▶ Data for the task
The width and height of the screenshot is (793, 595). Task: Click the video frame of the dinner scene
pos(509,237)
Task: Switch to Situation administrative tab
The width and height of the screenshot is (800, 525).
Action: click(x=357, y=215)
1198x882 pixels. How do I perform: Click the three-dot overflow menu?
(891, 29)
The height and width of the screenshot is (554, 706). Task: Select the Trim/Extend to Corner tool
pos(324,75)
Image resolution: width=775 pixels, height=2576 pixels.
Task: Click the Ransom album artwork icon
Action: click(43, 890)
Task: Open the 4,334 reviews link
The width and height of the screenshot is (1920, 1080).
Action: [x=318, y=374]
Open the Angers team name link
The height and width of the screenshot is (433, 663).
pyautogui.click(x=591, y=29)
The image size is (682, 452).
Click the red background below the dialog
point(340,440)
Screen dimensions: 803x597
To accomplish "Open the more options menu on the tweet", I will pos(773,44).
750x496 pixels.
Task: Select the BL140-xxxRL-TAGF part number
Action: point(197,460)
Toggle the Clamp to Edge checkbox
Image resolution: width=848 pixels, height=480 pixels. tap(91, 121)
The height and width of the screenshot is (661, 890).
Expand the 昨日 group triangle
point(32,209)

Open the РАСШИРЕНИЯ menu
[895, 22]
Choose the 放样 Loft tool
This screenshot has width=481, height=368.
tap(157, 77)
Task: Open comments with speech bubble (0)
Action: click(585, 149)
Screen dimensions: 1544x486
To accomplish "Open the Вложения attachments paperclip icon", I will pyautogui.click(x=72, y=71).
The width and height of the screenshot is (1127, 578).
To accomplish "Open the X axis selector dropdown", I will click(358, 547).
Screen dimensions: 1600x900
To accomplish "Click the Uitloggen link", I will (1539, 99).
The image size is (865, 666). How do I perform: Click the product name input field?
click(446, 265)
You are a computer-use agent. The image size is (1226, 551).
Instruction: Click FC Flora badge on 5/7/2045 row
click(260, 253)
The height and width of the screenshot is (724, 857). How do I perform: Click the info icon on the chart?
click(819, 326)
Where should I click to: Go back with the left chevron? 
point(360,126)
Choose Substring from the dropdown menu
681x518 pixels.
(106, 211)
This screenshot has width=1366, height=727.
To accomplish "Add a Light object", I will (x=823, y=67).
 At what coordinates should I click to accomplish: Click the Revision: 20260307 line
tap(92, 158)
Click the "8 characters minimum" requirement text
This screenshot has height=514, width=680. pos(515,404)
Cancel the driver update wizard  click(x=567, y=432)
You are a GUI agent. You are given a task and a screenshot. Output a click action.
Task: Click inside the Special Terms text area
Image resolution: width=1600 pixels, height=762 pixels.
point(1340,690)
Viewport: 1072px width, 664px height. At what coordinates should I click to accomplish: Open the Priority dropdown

▶ What to do
Copy the entries exactly as they appear.

▶ Exercise answer
The width and height of the screenshot is (793, 595). Task: Click the video frame of the dinner scene
pos(509,237)
Task: Switch to Situation administrative tab
The width and height of the screenshot is (800, 525).
Action: click(x=357, y=215)
1198x882 pixels. How do I perform: Click the three-dot overflow menu?
(891, 29)
The height and width of the screenshot is (554, 706). Task: Select the Trim/Extend to Corner tool
pos(324,75)
Image resolution: width=775 pixels, height=2576 pixels.
Task: Click the Ransom album artwork icon
Action: click(43, 890)
Task: Open the 4,334 reviews link
The width and height of the screenshot is (1920, 1080).
Action: [x=318, y=374]
Open the Angers team name link
The height and width of the screenshot is (433, 663).
pyautogui.click(x=591, y=29)
The image size is (682, 452).
Click the red background below the dialog
point(340,440)
Screen dimensions: 803x597
To accomplish "Open the more options menu on the tweet", I will pos(773,44).
750x496 pixels.
Task: Select the BL140-xxxRL-TAGF part number
Action: point(197,460)
Toggle the Clamp to Edge checkbox
Image resolution: width=848 pixels, height=480 pixels. tap(91, 121)
The height and width of the screenshot is (661, 890).
Expand the 昨日 group triangle
point(32,209)

Open the РАСШИРЕНИЯ menu
[895, 22]
Choose the 放样 Loft tool
This screenshot has width=481, height=368.
tap(157, 77)
Task: Open comments with speech bubble (0)
Action: click(585, 149)
Screen dimensions: 1544x486
To accomplish "Open the Вложения attachments paperclip icon", I will pyautogui.click(x=72, y=71).
The width and height of the screenshot is (1127, 578).
To accomplish "Open the X axis selector dropdown", I will click(358, 547).
Screen dimensions: 1600x900
To accomplish "Click the Uitloggen link", I will (1539, 99).
The image size is (865, 666). How do I perform: Click the product name input field?
click(446, 265)
You are a computer-use agent. The image size is (1226, 551).
Instruction: Click FC Flora badge on 5/7/2045 row
click(260, 253)
The height and width of the screenshot is (724, 857). How do I perform: Click the info icon on the chart?
click(819, 326)
Where should I click to: Go back with the left chevron? 
point(360,126)
Choose Substring from the dropdown menu
681x518 pixels.
(106, 211)
This screenshot has width=1366, height=727.
To accomplish "Add a Light object", I will (x=823, y=67).
 At what coordinates should I click to accomplish: Click the Revision: 20260307 line
tap(92, 158)
Click the "8 characters minimum" requirement text
This screenshot has height=514, width=680. pos(515,404)
Cancel the driver update wizard  click(x=567, y=432)
You are a GUI agent. You are given a task and a screenshot. Output a click action.
Task: Click inside the Special Terms text area
Image resolution: width=1600 pixels, height=762 pixels.
point(1340,690)
Viewport: 1072px width, 664px height. At what coordinates should I click to accomplish: Open the Priority dropdown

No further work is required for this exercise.